Cloud Storage is great for operation purpose. We need not think of upfront capacity planning. The infrastructure ca be provisioned on demand. There are host of operations which ca be used to configure the access policies. This is a long list of good things, but there are challenges as well. One of the biggest challenges is to get the storage working in the development environment. Ideally each developer should have their own storage. In addition to this there will be storage accounts for unit testing, functional testing etc. Each of these accounts will require setup and incur a billing. These costs can spiral out the budgeted costs.

Local Infrastructure

Additional to the cost issues the cloud infrastructure can be problem while local development. Developers would often try to run everything on the local machine. But running on local is not possible for the cloud infrastructure. Moreover if the internet connection is poor then overall development takes a hit, as the application takes long time to connect to the cloud infrastructure.

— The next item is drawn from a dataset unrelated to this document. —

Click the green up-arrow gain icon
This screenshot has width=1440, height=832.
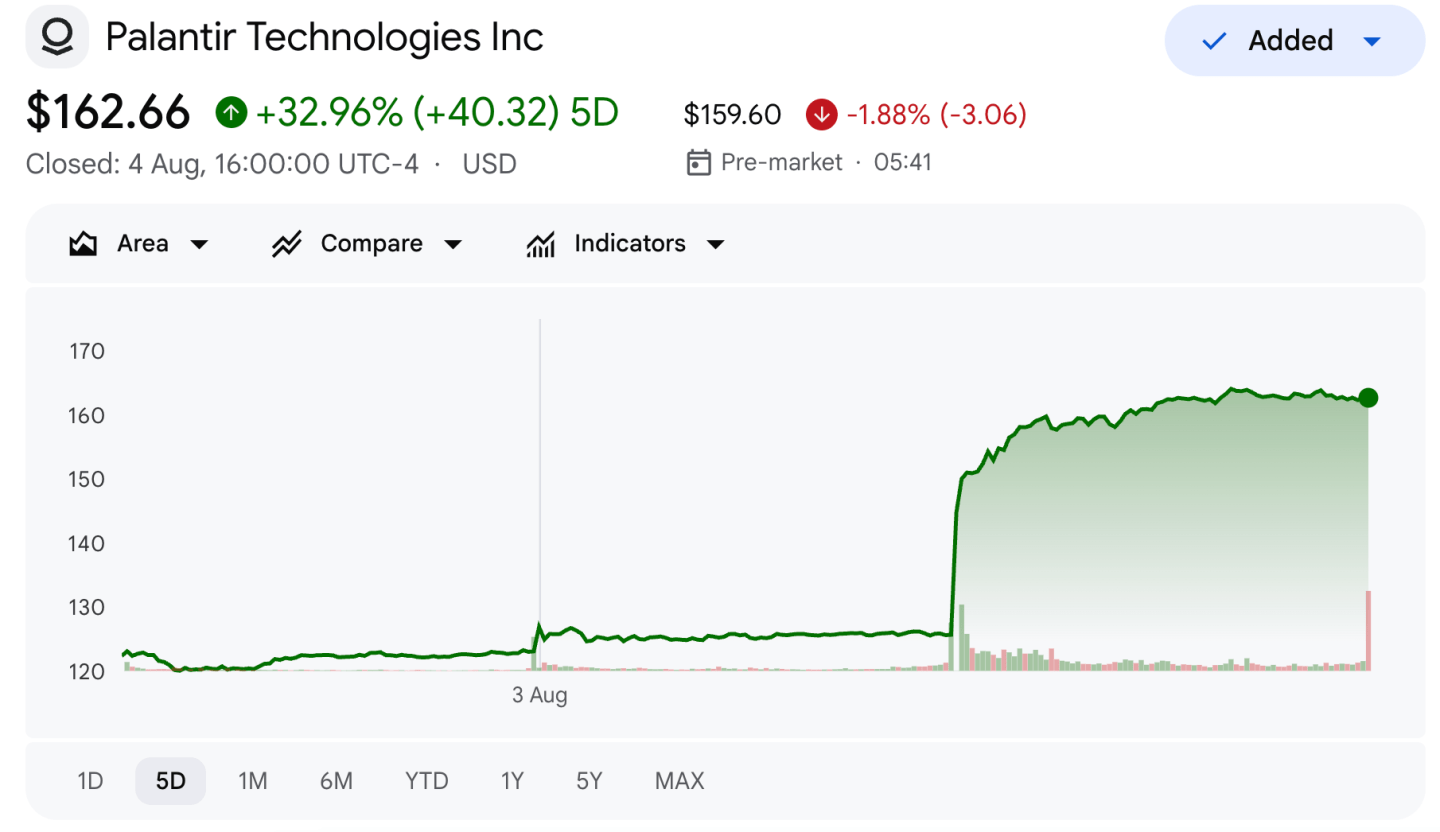point(231,113)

In order to address these issues AWS comes with localstack. The localstack is capable of running AWS mocked services on the local machine so that the developer need not to connect the cloud infrastructure for development. The localstack is not a replacement of AWS services, it is just a mock of services. I would normally build the application using localstack and then connect to the actual services in the development environment.

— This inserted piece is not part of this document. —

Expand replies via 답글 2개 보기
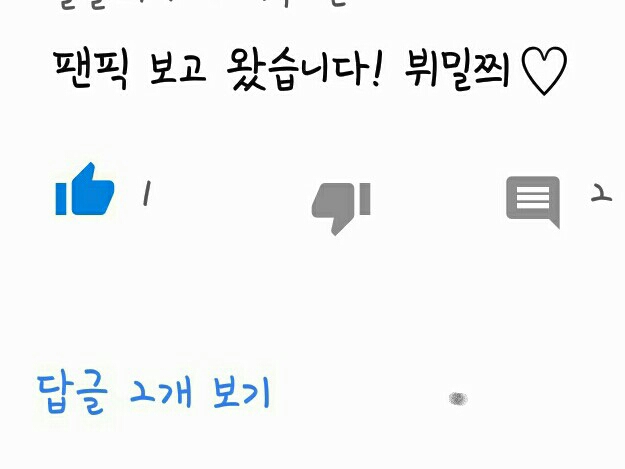 153,394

In my last project we started working with Azure infrastructure. We started using the blob store, queue and outlook components. Unlike the AWS localstack there is no local suite of services for Azure infrastructure. Our customer provided the Azure infrastructure components. But then I needed to be on VPN to work with them. The VPN connectivity lead to overall slow access. Thus I created individual components for development, but each component had a free time period of 30 days. So every 30 days, I needed to create a new email account and created components using it. This was a pain.

Azurite

So I started looking out ways to work around the issues. Azure docs explained Azurite service which can be used to mock the storage and queue infrastructure. It was easy to get started with the service using its docker image :

$docker run -p 10000:10000 mcr.microsoft.com/azure-storage/azurite

It would run emulators for blob and queue services on port 10000 of 127.0.0.1. Selectively we can run only the blob service or the queue service by supplying additional arguments.

In order to connect to the above service the recommended way is to configure UseDevelopmentStorage flag. The flag enables a default account by the name of devstoreaccount1 along-with the localhost settings.

StringBuilder connectionBuilder = new StringBuilder();
if (azureProperties.isDevelopmentMode()) {
    connectionBuilder
            .append("UseDevelopmentStorage=true;");
} else {
    connectionBuilder.append(String.format("DefaultEndpointsProtocol=%s;", blobStorage.getProtocol()))
            .append(String.format("AccountName=%s;", blobStorage.getAccountName()))
            .append(String.format("AccountKey=%s;" blobStorage.getAccountKey()))
            .append(String.format("EndpointSuffix=%s,", blobStorage.getSuffix()));
}
log.info("Generated Connection String ::: {} ", connectionBuilder.toString());

If the service is hosted on a separate host it ca be configured using DevelopmentStorageProxyUri flags

The UseDevelopmentStorage is provided for convenience purpose. The emulator can be registered with user specified account and keys. The service can then be connected using DefaultEndpointsProtocol, AccountName and AccountKey only.

The above integration helped me to address Azure blob and queue issues. For the outlook service I ended up creating a test switch, which dumped the mail to a text file.